--- ROHDATEN ---
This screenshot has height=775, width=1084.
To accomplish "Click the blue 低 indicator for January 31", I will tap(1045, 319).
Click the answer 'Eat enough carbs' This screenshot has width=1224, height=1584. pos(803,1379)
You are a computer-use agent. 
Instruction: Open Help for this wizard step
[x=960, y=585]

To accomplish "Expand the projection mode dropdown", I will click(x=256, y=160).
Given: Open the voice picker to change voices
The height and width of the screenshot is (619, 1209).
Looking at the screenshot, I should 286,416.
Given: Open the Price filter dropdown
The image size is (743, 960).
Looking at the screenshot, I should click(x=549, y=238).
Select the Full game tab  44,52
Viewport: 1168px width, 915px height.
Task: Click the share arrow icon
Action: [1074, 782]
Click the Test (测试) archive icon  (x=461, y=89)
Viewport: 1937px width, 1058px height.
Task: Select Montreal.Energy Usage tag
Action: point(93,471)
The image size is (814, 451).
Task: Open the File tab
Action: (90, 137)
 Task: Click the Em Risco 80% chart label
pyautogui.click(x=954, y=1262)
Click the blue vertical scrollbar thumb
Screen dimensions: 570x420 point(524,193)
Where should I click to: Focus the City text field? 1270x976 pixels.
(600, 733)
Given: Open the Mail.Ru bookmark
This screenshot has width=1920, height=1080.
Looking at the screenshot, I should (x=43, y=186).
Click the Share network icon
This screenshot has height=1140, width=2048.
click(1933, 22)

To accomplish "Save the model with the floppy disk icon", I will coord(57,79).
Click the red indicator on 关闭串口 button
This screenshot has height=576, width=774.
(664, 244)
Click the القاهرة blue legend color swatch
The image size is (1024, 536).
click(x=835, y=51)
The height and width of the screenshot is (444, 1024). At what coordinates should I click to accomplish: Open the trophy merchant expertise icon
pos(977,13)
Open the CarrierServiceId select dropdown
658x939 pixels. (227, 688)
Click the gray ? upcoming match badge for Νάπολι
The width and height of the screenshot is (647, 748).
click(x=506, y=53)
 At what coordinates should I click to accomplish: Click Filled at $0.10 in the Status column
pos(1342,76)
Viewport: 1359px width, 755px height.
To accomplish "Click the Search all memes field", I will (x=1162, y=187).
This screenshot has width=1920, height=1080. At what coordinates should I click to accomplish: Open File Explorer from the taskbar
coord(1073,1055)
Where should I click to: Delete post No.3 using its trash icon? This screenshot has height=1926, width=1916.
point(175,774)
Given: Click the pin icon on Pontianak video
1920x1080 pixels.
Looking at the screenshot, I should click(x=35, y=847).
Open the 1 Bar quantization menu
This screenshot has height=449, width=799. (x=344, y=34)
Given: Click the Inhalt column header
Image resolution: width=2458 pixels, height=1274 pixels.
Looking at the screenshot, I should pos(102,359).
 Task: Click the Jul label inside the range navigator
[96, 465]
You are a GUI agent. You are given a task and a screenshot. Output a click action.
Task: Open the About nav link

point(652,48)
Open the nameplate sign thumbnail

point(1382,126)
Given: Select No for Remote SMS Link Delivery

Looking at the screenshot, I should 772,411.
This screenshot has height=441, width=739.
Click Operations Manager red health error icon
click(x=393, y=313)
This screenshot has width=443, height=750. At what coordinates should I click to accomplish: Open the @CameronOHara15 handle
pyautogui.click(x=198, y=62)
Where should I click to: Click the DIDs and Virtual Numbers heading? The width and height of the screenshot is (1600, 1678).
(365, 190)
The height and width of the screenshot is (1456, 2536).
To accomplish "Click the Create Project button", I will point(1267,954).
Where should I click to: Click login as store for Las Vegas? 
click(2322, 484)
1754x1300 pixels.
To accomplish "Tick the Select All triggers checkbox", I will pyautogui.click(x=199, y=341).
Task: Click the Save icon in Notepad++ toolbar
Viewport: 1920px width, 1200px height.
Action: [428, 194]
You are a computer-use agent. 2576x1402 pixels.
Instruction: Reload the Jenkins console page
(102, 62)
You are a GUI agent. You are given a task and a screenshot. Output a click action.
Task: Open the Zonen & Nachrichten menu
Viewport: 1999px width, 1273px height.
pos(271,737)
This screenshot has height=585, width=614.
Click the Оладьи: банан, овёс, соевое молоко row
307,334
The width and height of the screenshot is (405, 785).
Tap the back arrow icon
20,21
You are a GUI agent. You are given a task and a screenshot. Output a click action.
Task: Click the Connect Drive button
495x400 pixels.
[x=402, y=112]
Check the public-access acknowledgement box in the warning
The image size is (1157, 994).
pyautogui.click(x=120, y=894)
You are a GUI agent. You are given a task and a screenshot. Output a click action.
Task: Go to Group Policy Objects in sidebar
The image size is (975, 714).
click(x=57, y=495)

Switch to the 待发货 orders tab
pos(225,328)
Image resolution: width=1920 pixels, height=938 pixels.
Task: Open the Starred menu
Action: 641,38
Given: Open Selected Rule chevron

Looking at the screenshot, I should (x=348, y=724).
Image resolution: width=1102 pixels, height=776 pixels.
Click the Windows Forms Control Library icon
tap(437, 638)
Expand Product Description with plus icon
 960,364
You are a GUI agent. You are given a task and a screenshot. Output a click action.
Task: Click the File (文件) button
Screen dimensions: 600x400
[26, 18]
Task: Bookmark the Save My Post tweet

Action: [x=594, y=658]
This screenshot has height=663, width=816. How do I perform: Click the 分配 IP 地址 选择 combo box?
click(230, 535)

--- ZU LÖSENDE AUFGABE ---
Schreib alle Einträge oben Zeile für Zeile und Wort für Wort ab.

--- SCHRIFTLICHE ANTWORT ---
This screenshot has height=775, width=1084.
To accomplish "Click the blue 低 indicator for January 31", I will tap(1045, 319).
Click the answer 'Eat enough carbs' This screenshot has width=1224, height=1584. pos(803,1379)
You are a computer-use agent. 
Instruction: Open Help for this wizard step
[x=960, y=585]

To accomplish "Expand the projection mode dropdown", I will click(x=256, y=160).
Given: Open the voice picker to change voices
The height and width of the screenshot is (619, 1209).
Looking at the screenshot, I should 286,416.
Given: Open the Price filter dropdown
The image size is (743, 960).
Looking at the screenshot, I should click(x=549, y=238).
Select the Full game tab  44,52
Viewport: 1168px width, 915px height.
Task: Click the share arrow icon
Action: [1074, 782]
Click the Test (测试) archive icon  (x=461, y=89)
Viewport: 1937px width, 1058px height.
Task: Select Montreal.Energy Usage tag
Action: point(93,471)
The image size is (814, 451).
Task: Open the File tab
Action: (90, 137)
 Task: Click the Em Risco 80% chart label
pyautogui.click(x=954, y=1262)
Click the blue vertical scrollbar thumb
Screen dimensions: 570x420 point(524,193)
Where should I click to: Focus the City text field? 1270x976 pixels.
(600, 733)
Given: Open the Mail.Ru bookmark
This screenshot has width=1920, height=1080.
Looking at the screenshot, I should (x=43, y=186).
Click the Share network icon
This screenshot has height=1140, width=2048.
click(1933, 22)

To accomplish "Save the model with the floppy disk icon", I will coord(57,79).
Click the red indicator on 关闭串口 button
This screenshot has height=576, width=774.
(664, 244)
Click the القاهرة blue legend color swatch
The image size is (1024, 536).
click(x=835, y=51)
The height and width of the screenshot is (444, 1024). At what coordinates should I click to accomplish: Open the trophy merchant expertise icon
pos(977,13)
Open the CarrierServiceId select dropdown
658x939 pixels. (227, 688)
Click the gray ? upcoming match badge for Νάπολι
The width and height of the screenshot is (647, 748).
click(x=506, y=53)
 At what coordinates should I click to accomplish: Click Filled at $0.10 in the Status column
pos(1342,76)
Viewport: 1359px width, 755px height.
To accomplish "Click the Search all memes field", I will (x=1162, y=187).
This screenshot has width=1920, height=1080. At what coordinates should I click to accomplish: Open File Explorer from the taskbar
coord(1073,1055)
Where should I click to: Delete post No.3 using its trash icon? This screenshot has height=1926, width=1916.
point(175,774)
Given: Click the pin icon on Pontianak video
1920x1080 pixels.
Looking at the screenshot, I should click(x=35, y=847).
Open the 1 Bar quantization menu
This screenshot has height=449, width=799. (x=344, y=34)
Given: Click the Inhalt column header
Image resolution: width=2458 pixels, height=1274 pixels.
Looking at the screenshot, I should pos(102,359).
 Task: Click the Jul label inside the range navigator
[96, 465]
You are a GUI agent. You are given a task and a screenshot. Output a click action.
Task: Open the About nav link

point(652,48)
Open the nameplate sign thumbnail

point(1382,126)
Given: Select No for Remote SMS Link Delivery

Looking at the screenshot, I should 772,411.
This screenshot has height=441, width=739.
Click Operations Manager red health error icon
click(x=393, y=313)
This screenshot has width=443, height=750. At what coordinates should I click to accomplish: Open the @CameronOHara15 handle
pyautogui.click(x=198, y=62)
Where should I click to: Click the DIDs and Virtual Numbers heading? The width and height of the screenshot is (1600, 1678).
(365, 190)
The height and width of the screenshot is (1456, 2536).
To accomplish "Click the Create Project button", I will point(1267,954).
Where should I click to: Click login as store for Las Vegas? 
click(2322, 484)
1754x1300 pixels.
To accomplish "Tick the Select All triggers checkbox", I will pyautogui.click(x=199, y=341).
Task: Click the Save icon in Notepad++ toolbar
Viewport: 1920px width, 1200px height.
Action: [428, 194]
You are a computer-use agent. 2576x1402 pixels.
Instruction: Reload the Jenkins console page
(102, 62)
You are a GUI agent. You are given a task and a screenshot. Output a click action.
Task: Open the Zonen & Nachrichten menu
Viewport: 1999px width, 1273px height.
pos(271,737)
This screenshot has height=585, width=614.
Click the Оладьи: банан, овёс, соевое молоко row
307,334
The width and height of the screenshot is (405, 785).
Tap the back arrow icon
20,21
You are a GUI agent. You are given a task and a screenshot. Output a click action.
Task: Click the Connect Drive button
495x400 pixels.
[x=402, y=112]
Check the public-access acknowledgement box in the warning
The image size is (1157, 994).
pyautogui.click(x=120, y=894)
You are a GUI agent. You are given a task and a screenshot. Output a click action.
Task: Go to Group Policy Objects in sidebar
The image size is (975, 714).
click(x=57, y=495)

Switch to the 待发货 orders tab
pos(225,328)
Image resolution: width=1920 pixels, height=938 pixels.
Task: Open the Starred menu
Action: 641,38
Given: Open Selected Rule chevron

Looking at the screenshot, I should (x=348, y=724).
Image resolution: width=1102 pixels, height=776 pixels.
Click the Windows Forms Control Library icon
tap(437, 638)
Expand Product Description with plus icon
 960,364
You are a GUI agent. You are given a task and a screenshot. Output a click action.
Task: Click the File (文件) button
Screen dimensions: 600x400
[26, 18]
Task: Bookmark the Save My Post tweet

Action: [x=594, y=658]
This screenshot has height=663, width=816. How do I perform: Click the 分配 IP 地址 选择 combo box?
click(230, 535)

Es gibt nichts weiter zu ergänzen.